1. Candelora, as a term and name, is rich in popular, religious, and symbolic meanings that share the idea of emerging from darkness into light. In Christian tradition, Candelora indicates the Candle mass on February 2nd, forty days after Christmas. The many Italian nursery rhymes and proverbs about Candelora resonate with ideas about Groundhog Day in the United States. According to the nursery rhyme, if on Candelora it’s sunny, winter is behind us, and if it’s cloudy or rainy, winter remains. [Translator’s note]

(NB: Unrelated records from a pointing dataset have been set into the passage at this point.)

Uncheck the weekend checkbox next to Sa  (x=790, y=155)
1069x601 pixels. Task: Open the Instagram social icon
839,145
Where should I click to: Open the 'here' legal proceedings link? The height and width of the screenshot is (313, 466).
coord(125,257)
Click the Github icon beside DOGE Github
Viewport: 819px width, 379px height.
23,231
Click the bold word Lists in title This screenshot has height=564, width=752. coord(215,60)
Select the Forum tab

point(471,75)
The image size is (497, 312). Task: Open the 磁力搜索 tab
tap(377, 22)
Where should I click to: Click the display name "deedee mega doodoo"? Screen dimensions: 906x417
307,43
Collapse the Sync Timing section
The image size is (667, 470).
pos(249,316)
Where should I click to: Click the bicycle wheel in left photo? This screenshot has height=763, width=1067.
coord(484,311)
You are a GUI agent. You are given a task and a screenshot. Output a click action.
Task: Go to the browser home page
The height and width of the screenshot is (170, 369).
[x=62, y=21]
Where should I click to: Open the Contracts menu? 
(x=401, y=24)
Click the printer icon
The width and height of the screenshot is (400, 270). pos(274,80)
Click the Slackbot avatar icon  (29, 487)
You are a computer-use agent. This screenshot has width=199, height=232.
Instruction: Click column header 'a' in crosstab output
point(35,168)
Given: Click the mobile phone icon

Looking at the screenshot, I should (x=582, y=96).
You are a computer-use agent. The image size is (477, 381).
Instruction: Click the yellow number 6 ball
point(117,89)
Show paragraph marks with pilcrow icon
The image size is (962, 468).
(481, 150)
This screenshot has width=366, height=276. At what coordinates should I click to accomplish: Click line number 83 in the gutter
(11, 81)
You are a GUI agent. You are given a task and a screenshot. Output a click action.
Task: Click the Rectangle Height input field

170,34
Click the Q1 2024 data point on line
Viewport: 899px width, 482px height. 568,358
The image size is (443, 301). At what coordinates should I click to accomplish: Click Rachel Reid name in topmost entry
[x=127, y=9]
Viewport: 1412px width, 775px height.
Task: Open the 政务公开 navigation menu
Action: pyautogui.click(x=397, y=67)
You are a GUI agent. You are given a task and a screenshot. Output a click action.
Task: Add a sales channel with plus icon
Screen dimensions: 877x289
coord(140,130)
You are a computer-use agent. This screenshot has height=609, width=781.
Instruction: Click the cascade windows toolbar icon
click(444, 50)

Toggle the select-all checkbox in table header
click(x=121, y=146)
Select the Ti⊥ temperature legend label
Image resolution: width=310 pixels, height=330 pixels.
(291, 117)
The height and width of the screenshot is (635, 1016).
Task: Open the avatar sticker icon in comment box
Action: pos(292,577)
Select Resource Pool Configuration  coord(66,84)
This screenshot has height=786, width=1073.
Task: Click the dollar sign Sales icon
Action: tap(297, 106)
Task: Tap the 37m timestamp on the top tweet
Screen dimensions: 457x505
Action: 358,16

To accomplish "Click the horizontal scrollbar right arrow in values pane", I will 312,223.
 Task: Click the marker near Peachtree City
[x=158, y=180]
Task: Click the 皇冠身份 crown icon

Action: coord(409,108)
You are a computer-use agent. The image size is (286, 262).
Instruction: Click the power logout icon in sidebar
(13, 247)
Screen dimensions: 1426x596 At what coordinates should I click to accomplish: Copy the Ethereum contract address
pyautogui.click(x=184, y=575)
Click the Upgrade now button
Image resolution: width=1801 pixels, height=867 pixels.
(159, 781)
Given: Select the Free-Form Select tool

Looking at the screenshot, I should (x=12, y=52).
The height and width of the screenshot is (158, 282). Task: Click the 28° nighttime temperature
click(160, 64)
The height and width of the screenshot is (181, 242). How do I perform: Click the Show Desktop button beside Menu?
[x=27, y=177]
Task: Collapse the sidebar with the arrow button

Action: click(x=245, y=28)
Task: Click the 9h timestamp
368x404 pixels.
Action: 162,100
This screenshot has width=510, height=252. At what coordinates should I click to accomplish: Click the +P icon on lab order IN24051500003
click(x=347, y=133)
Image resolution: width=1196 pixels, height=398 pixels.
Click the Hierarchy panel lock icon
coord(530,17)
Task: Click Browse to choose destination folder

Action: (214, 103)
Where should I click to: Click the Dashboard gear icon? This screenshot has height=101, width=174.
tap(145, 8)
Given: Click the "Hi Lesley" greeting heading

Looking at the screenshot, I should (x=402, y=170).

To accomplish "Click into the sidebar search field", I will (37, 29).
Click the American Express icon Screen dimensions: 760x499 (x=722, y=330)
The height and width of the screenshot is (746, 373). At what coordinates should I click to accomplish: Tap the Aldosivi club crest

2. This expression (‘A sollevarla ti voglio!’ in the original Italian) is both a colloquial phrase that is difficult to render in English and also a curious example of something like unmarked direct discourse in the narrative. It is ambiguous whether someone is actually speaking these lines out loud, in this case Nane Papa speaking to Candelora, or whether it is a kind of interior thought that he does not verbalize. Pirandello’s use of language is thus at least partially experimental here, engaging with something both similar to but also different from free indirect discourse.

3. In typical Pirandellian fashion, the narrative here reveals another side or perspective that makes the initial stance (that of the artist, Nane Papa) seem subjective and even a source of laughter when compared with the facets of reality that his perspective is missing or misunderstanding. This aspect of Pirandello’s humor is often thought of in terms of revealing the “relativity” of a situated perspective – and its inevitable fallacies.

4. Here Pirandello is outlining ideas that are central to his theories of humor and of artistic composition more generally, which the critic Adriano Tilgher would baptize the dialectic of ‘life’ and ‘form’ in Pirandello’s work. The idea, which recurs in his theoretical writings as well as in other creative works, holds that life is a continuous surge of changing newness, always different and never settled, whereas form imposes a single shape to that amorphous life and thus constrains it, belying its vitality. In order for things to be intelligible, they require this form; but in order to have that form, they lose the vitality of their life’s essence.